The result is that there are very few political constraints on his behavior left.
Trump sent a strong signal of Washington’s new power realities Friday by ignoring pleas from the Republican senators who acquitted him and who had hoped to protect those who testified against him.
Republican senators have correctly pointed out that the President has the power to fire anyone in the executive branch and has the right to a team in which he has confidence.
“He’s a political appointee. He serves at the pleasure of the President,” South Carolina Sen. Lindsey Graham said on CBS’ “Face the Nation” on Sunday, referring to Vindman.
Yet Trump’s moves, conducted so quickly after the ending of the impeachment showdown were a clear sign that those who cross him will pay a price — in a way that could send a chill through the government and stifle dissent and accountability. And they undermine the comments of GOP senators who in voting to acquit the President suggested that the shame of impeachment could temper his behavior.
Taking aim at the NSC
“He told me that they have created a process that Rudy could give information and they would see if it’s verified,” Graham, who chairs the Senate Judiciary Committee, said. Graham also warned that any information Giuliani collected in Ukraine needed to be evaluated by Justice to ensure that it did not contain Russian propaganda. But given previous evidence that Barr is acting not as the independent arbiter of the US Justice system but as a political facilitator for the President, there will be extreme skepticism among Democrats about Justice handling Giuliani’s material at all.
Trump shows how he will use his new power
In a post-impeachment appearance at the White House last week, the President lashed out at his political enemies, even questioning the faith of some critics, hinting that he would use his power to exact vengeance.
He branded his opponents “evil,” compared those who investigated his presidency to “dirty cops,” blasted the Russia probe as “bullsh*t” and condemned his critics as “liars and leakers.”
From a historic perspective, the President’s consolidation of his own position is a political achievement that is not to be discounted. It is even more notable than his dominance of the Republican nomination chase in 2016 and remarkable for the fact that he had no prior political experience.
But it also raises profound questions about the balance between the branches of government and puts American democracy under the most strain that it has faced in decades.
And it raises the possibility that the President’s instincts could steer him on to more murky legal and constitutional ground. After all, his notorious “do us a favor” phone call with Ukraine’s President came just two days after ex-special counsel Robert Mueller testified on the Russian probe in Congress.

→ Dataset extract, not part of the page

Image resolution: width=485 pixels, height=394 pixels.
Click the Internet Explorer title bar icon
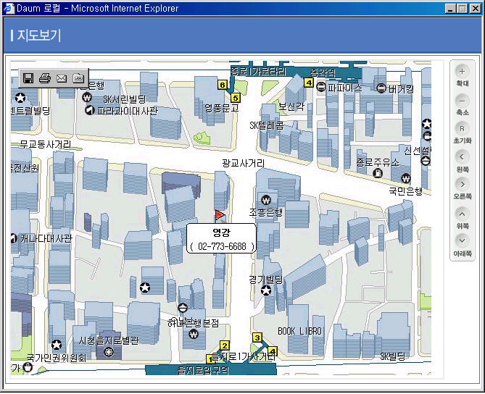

The President’s new-found political liberation is the culmination of three years of tearing at the norms of his office and of defanging competing centers of power. He has comprehensively answered the question posed at the beginning of his term: would he change to accommodate the presidency or bend the office in deference to his wild, unrestrained personality?
Trump has removed cabinet titans like former Defense Secretary James Mattis and former Secretary of State Rex Tillerson who worked to contain his more impulsive instincts. He has replaced them with more compliant loyalists, and also favors pliable and dispensable acting cabinet secretaries.
And he has discovered, especially during the impeachment drama, that a President who is willing to ignore the institutional restraints around his office and the normal codes of moral behavior that have attached themselves to his role can access a well of power that his predecessors were unable to tap.
That’s part of a reason why his presidency seems likely to set many new precedents for the behavior of the executive in the US political system before it ends — and why the current period up until the next election could be a particularly intense ride for Trump and the nation.